Problem to solve >> Count the lines of the records below that contain the word "click", and reply with only that number.

Records to process >>
## begin

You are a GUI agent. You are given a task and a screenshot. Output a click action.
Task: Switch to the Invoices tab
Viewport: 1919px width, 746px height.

## end
## begin

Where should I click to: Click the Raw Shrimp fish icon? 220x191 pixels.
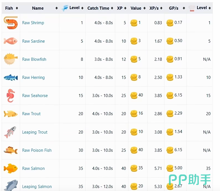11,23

## end
## begin

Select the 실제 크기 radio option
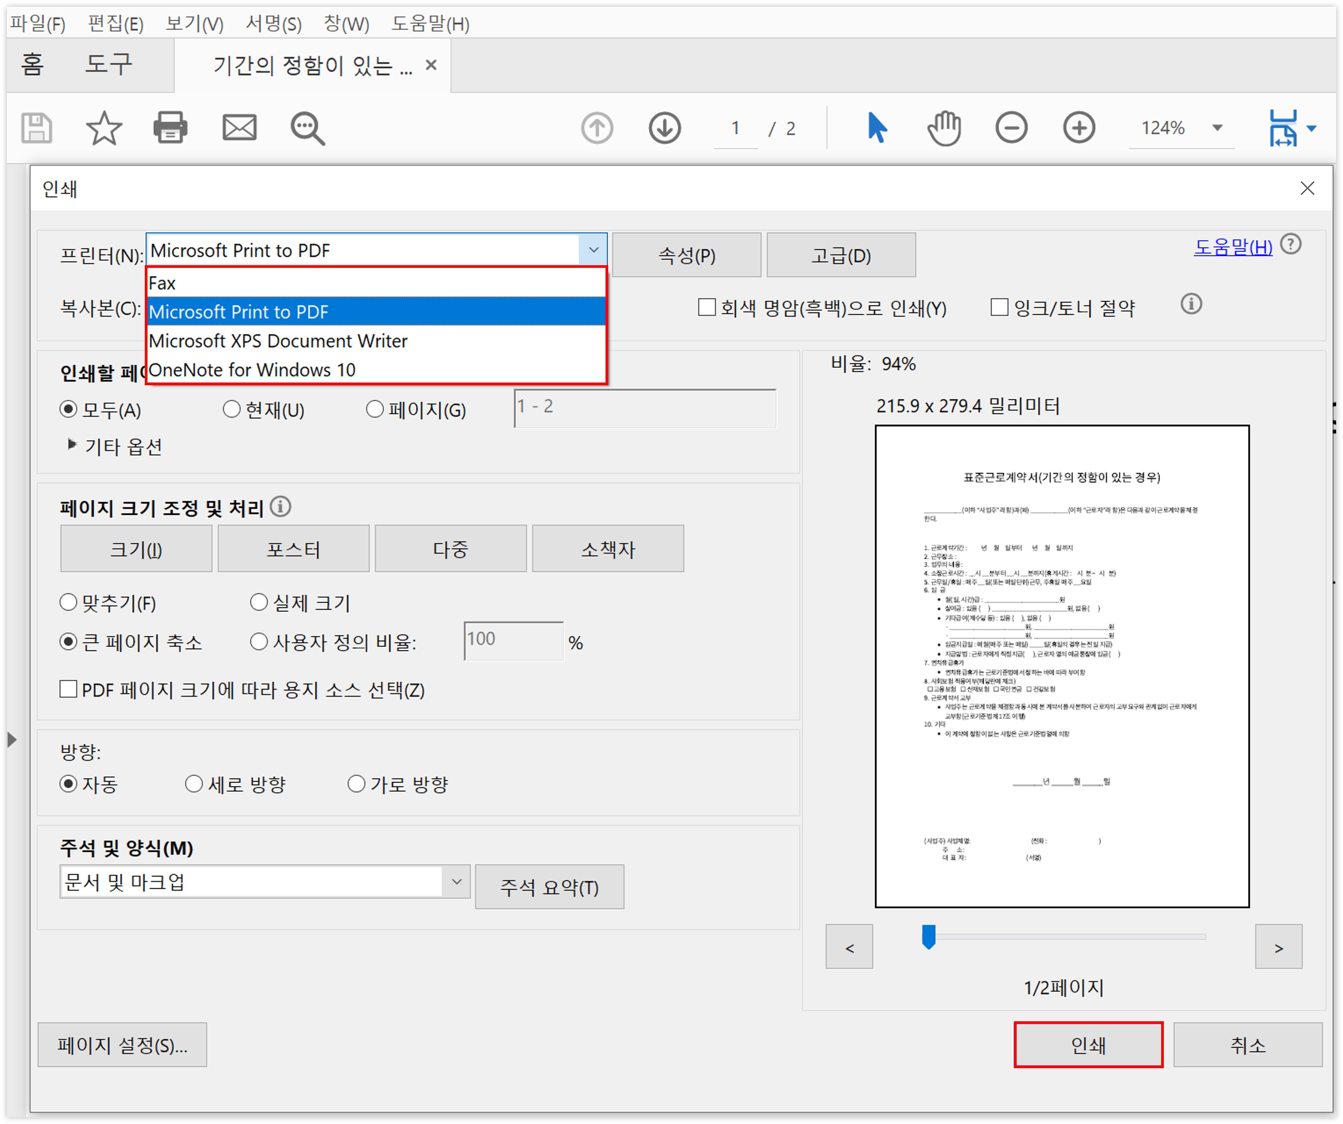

## end

The completed task >> 2